PROBLEM –
List every distinct username that appears as a post author in the forum thread about Crystal x Tiger shrimp, each name given once.

EXTRACT –
################
# Crystal x Tiger



## bigfishy (Jun 19, 2009)

As promised,

the picture of...

Crystal x Tiger Shrimp


----------



## splur (May 11, 2011)

wow, the one on the top right is really nice.


----------



## Symplicity (Oct 14, 2011)

top right one looks amazing!


----------



## namugenle (Apr 11, 2010)

So Cool! I also like the top right one.


----------



## Symplicity (Oct 14, 2011)

Could I have one! 

Tiger x CBS x Gold Bee x BKK would be sick! Probably like an immune super shrimp :O


----------



## razoredge (Dec 31, 2011)

bigfishy said:


> As promised,
> 
> the picture of...
> 
> ...


----------



## bigfishy (Jun 19, 2009)

Symplicity said:


> Could I have one!
################
RECORD EXCERPTS –

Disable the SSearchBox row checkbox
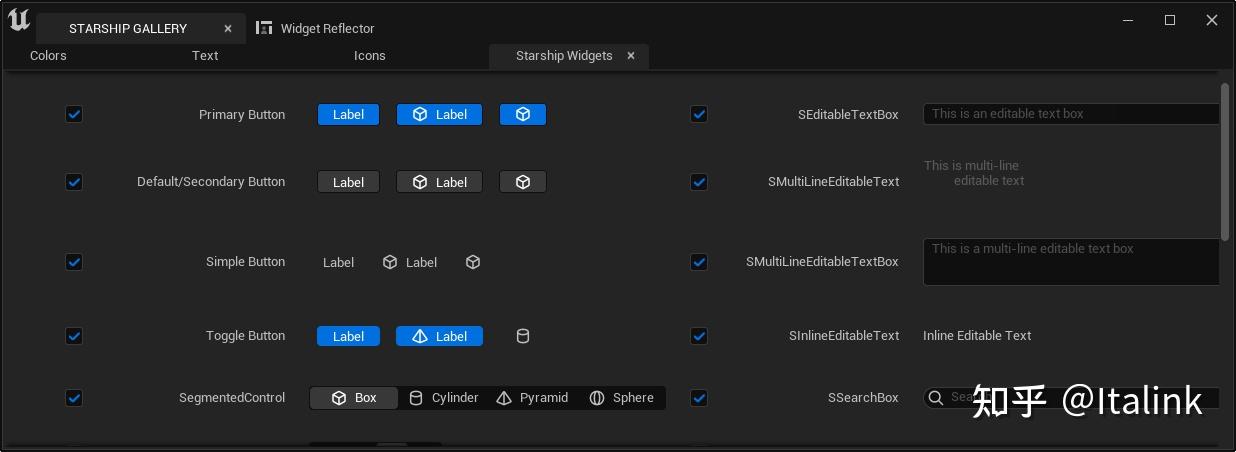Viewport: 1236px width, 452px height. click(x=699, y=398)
################
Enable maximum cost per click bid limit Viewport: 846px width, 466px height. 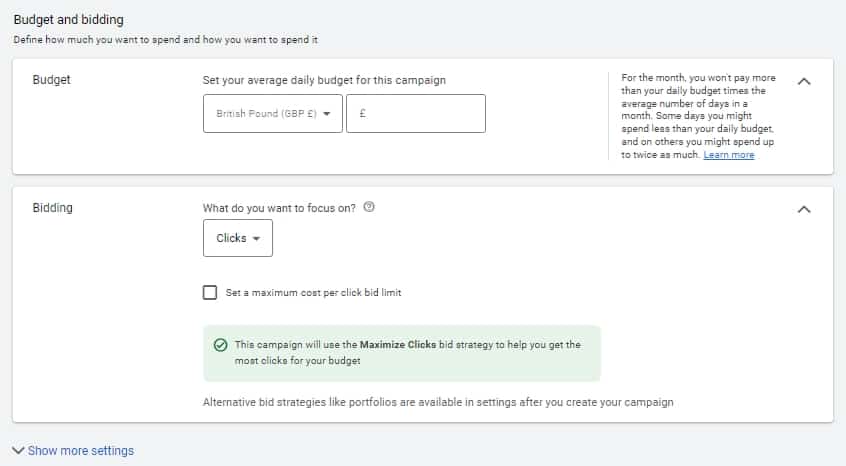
################
RESULT –
bigfishy, splur, Symplicity, namugenle, razoredge